* _What you have to do_
Lines before the one containing "Given: Open the Notes tab" are not copied; that line and every one after it, through the end of the material below, are printed exactly, without pictures.
- - - - - - -
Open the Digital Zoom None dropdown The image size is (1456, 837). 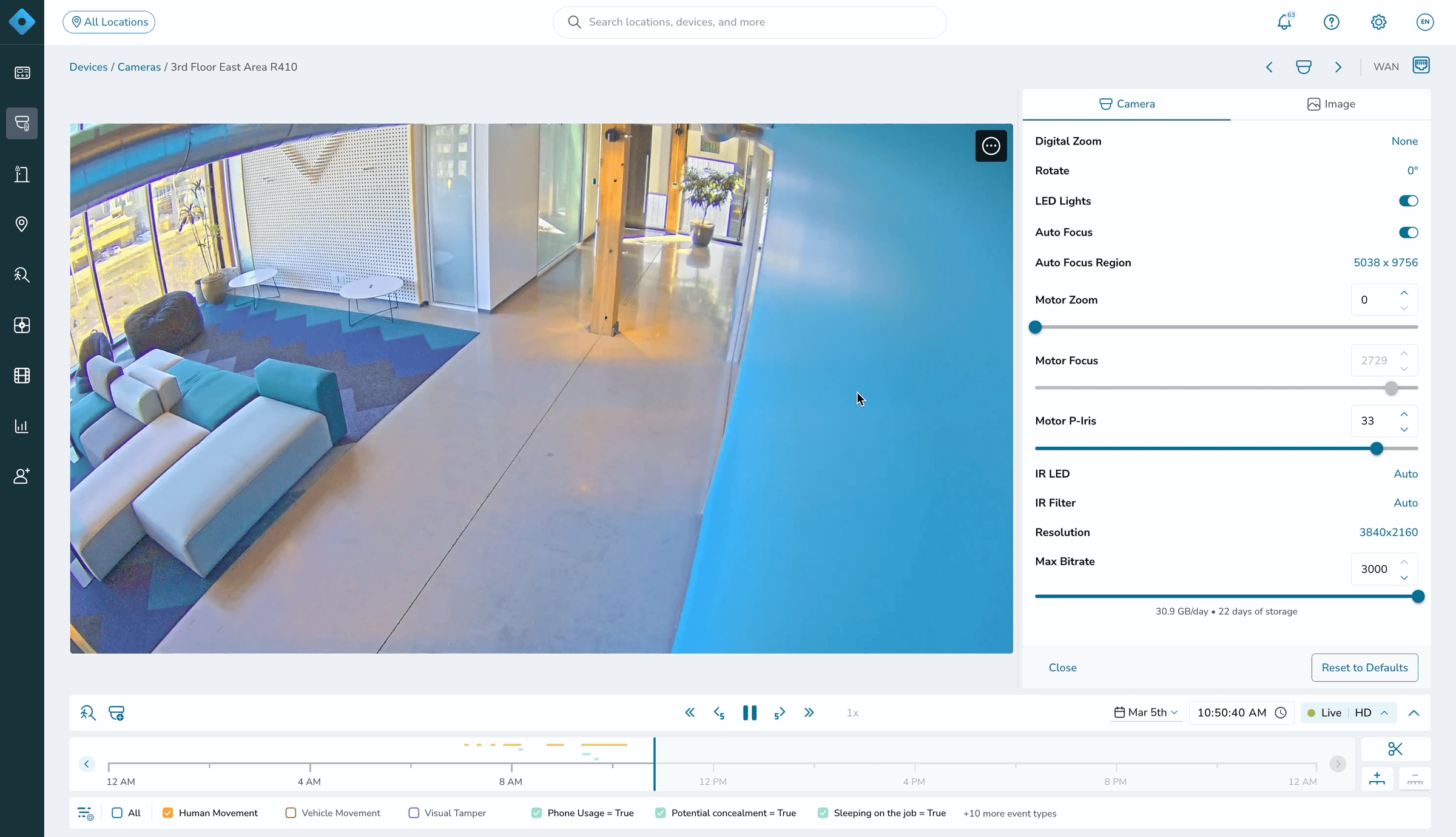click(1404, 141)
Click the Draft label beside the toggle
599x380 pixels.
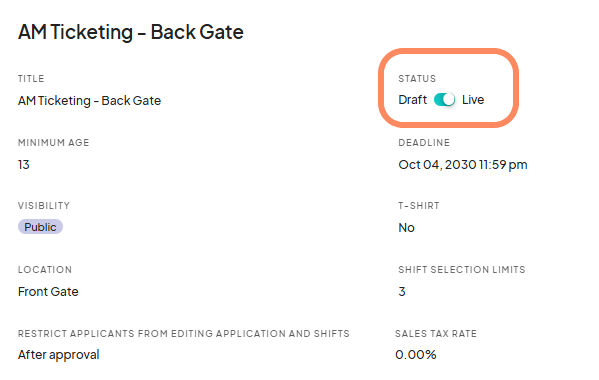point(413,100)
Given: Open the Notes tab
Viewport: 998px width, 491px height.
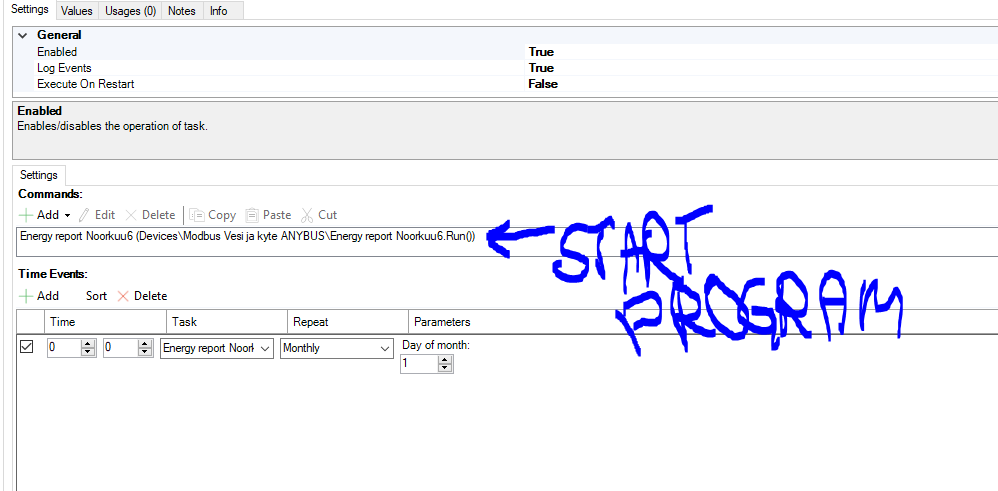Looking at the screenshot, I should 182,11.
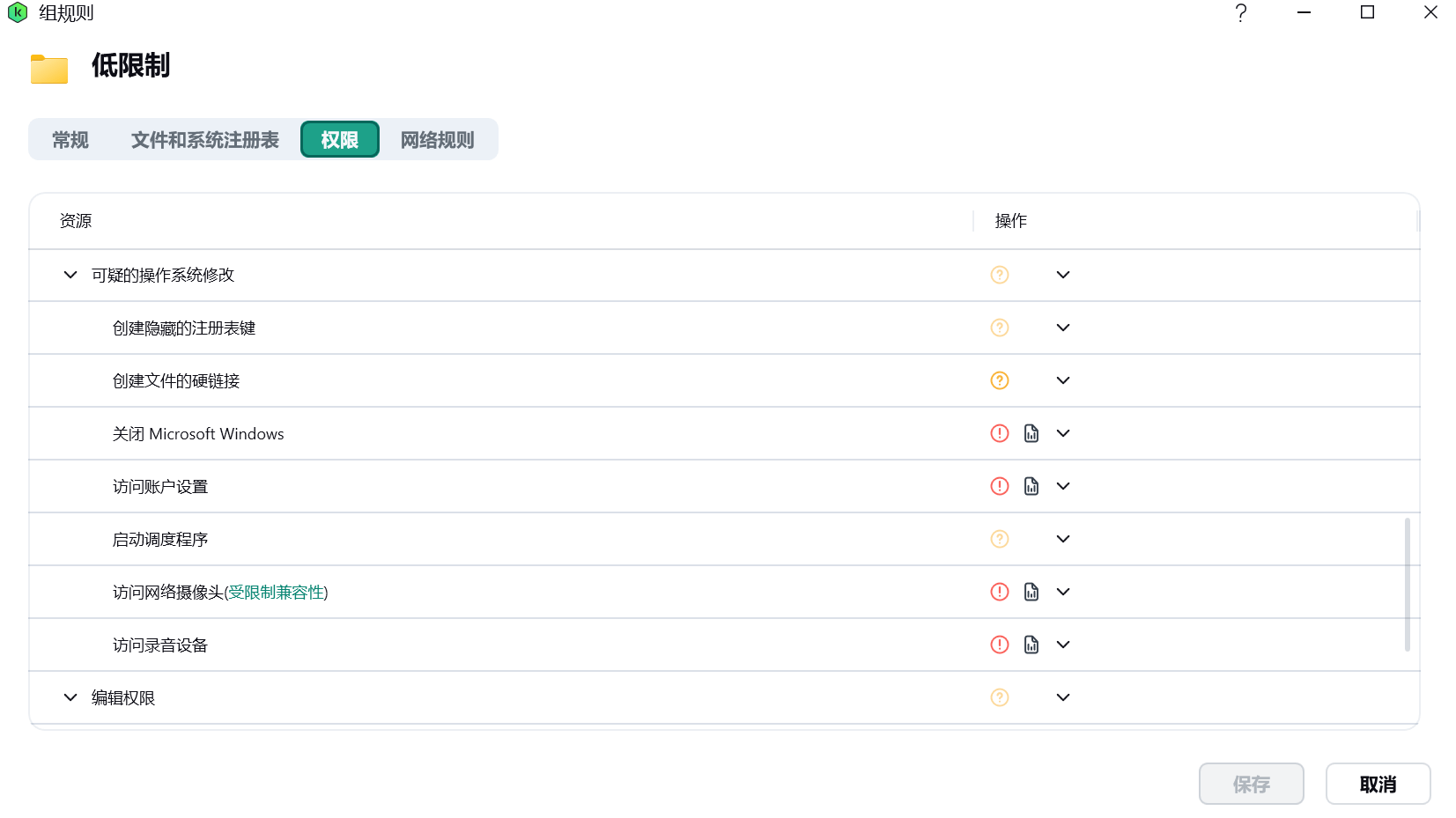Click the red deny icon for 关闭 Microsoft Windows
The height and width of the screenshot is (818, 1456).
point(999,433)
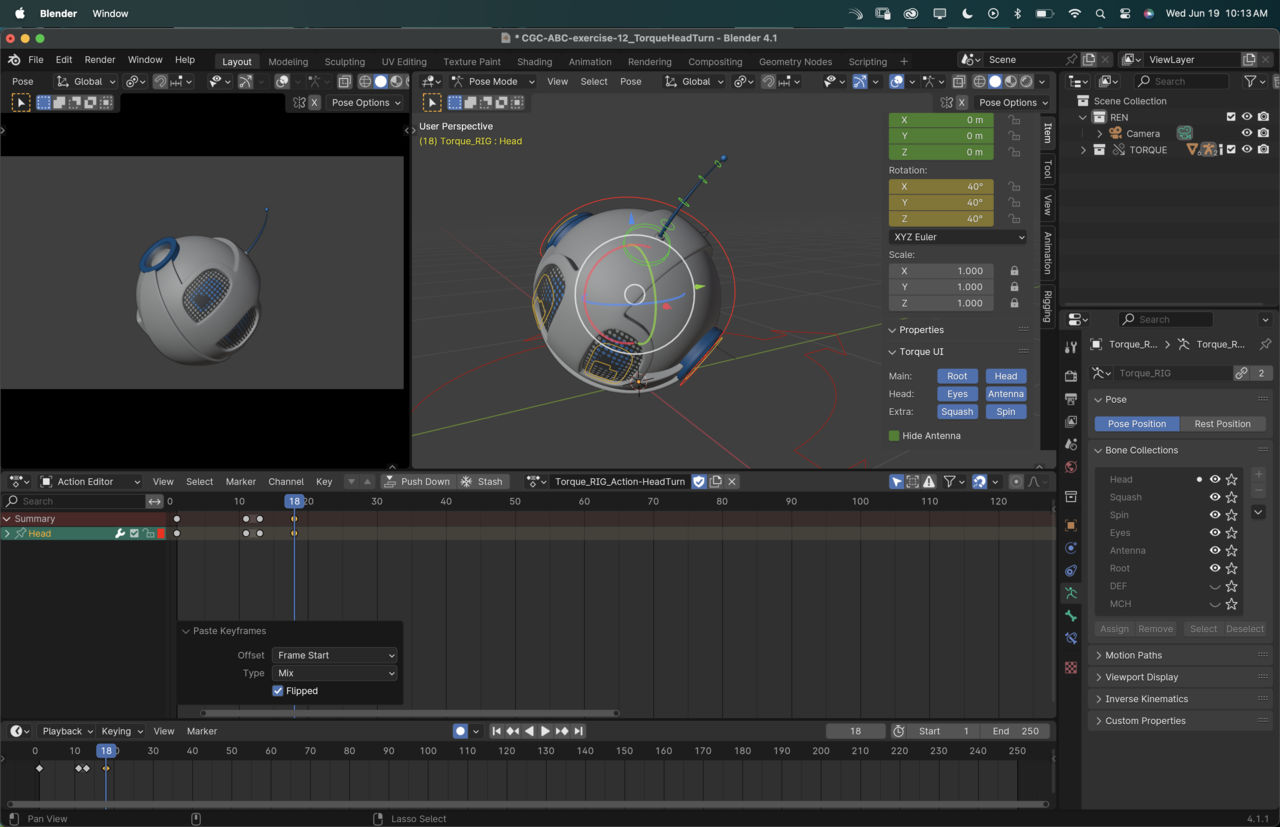
Task: Expand the Motion Paths panel
Action: tap(1133, 655)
- - - - - - -
* _Your solution_
Given: Open the Notes tab
Viewport: 998px width, 491px height.
Looking at the screenshot, I should 182,11.
Click the red deny icon for 关闭 Microsoft Windows
The height and width of the screenshot is (818, 1456).
point(999,433)
Task: Expand the Motion Paths panel
Action: tap(1133, 655)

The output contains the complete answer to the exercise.